Development of smart data pipelines

The potential of artificial intelligence (AI) and machine learning (ML) seems almost limitless in its ability to extract and stimulate new sources of customers, products, services, operational, environmental and societal value. If your organization needs to compete in the economy of the future, then AI should be at the core of your business operations.

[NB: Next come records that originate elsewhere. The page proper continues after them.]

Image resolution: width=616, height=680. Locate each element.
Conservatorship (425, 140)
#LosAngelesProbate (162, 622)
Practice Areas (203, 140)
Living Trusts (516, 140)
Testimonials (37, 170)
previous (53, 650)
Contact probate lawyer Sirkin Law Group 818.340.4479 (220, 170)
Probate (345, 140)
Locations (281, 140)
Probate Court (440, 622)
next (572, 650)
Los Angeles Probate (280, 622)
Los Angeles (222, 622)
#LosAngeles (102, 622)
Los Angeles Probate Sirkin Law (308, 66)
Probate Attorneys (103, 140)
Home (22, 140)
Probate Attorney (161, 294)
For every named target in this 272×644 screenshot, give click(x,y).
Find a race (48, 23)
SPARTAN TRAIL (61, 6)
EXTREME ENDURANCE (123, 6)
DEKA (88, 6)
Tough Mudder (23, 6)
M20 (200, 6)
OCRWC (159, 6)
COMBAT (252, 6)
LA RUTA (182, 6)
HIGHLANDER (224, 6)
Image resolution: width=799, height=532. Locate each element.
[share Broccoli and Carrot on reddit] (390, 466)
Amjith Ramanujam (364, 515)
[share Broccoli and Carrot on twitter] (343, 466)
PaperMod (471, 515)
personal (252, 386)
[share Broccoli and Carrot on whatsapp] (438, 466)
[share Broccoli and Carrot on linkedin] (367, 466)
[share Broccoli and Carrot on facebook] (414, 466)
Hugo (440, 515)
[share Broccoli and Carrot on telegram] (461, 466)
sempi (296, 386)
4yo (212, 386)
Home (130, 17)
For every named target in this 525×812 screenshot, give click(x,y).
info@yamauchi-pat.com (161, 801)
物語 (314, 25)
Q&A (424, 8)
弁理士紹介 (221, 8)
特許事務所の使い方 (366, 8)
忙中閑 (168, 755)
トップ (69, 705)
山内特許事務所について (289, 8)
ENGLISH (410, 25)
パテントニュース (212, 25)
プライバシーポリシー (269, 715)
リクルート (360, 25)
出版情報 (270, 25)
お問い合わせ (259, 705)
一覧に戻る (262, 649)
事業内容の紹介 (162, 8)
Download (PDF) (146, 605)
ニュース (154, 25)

A Kearney study entitled “The Impact of Analysis in 2020” highlights unused profitability and business impact for organizations looking for an excuse to accelerate their investment in data science (AI / ML) and data management:

  • Researchers could improve profitability by 20% if they were as efficient as leaders
  • Followers could improve profitability by 55% if they were as efficient as leaders
  • The lagging behind could improve profitability by 81% if they were as efficient as leaders

The impact on business, work and society can be staggering, except for one significant organizational challenge – data. No less than the godfather of AI, Andrew Ng, noted the obstacle to data management and data empowering organizations and society in realizing the potential of AI and ML:

“The model and code for many applications are basically a solved problem. Now that the models have advanced to a certain point, we need to make the data work. ” – Andrew Ng

Data is the heart of training AI and ML models. And high-quality, reliable data organized through highly efficient and scalable pipelines means that AI can enable these exciting business and operational results. Just as a healthy heart needs oxygen and reliable blood flow, so there is a constant flow of purified, accurate, enriched and reliable data important to AI / ML engines.

For example, one CIO has a team of 500 data engineers managing over 15,000 retrieval, conversion, and loading (ETL) tasks who are responsible for acquiring, moving, aggregating, standardizing, and aligning data in 100 data warehouses with dedicated purpose (data markets, data warehouses, data lakes and data lakes). They perform these tasks in the organization’s operational and customer-focused systems under ridiculously stringent service level agreements (SLAs) to support their growing number of diverse data users. It seems that Rub Goldberg must have become a data architect (Figure 1).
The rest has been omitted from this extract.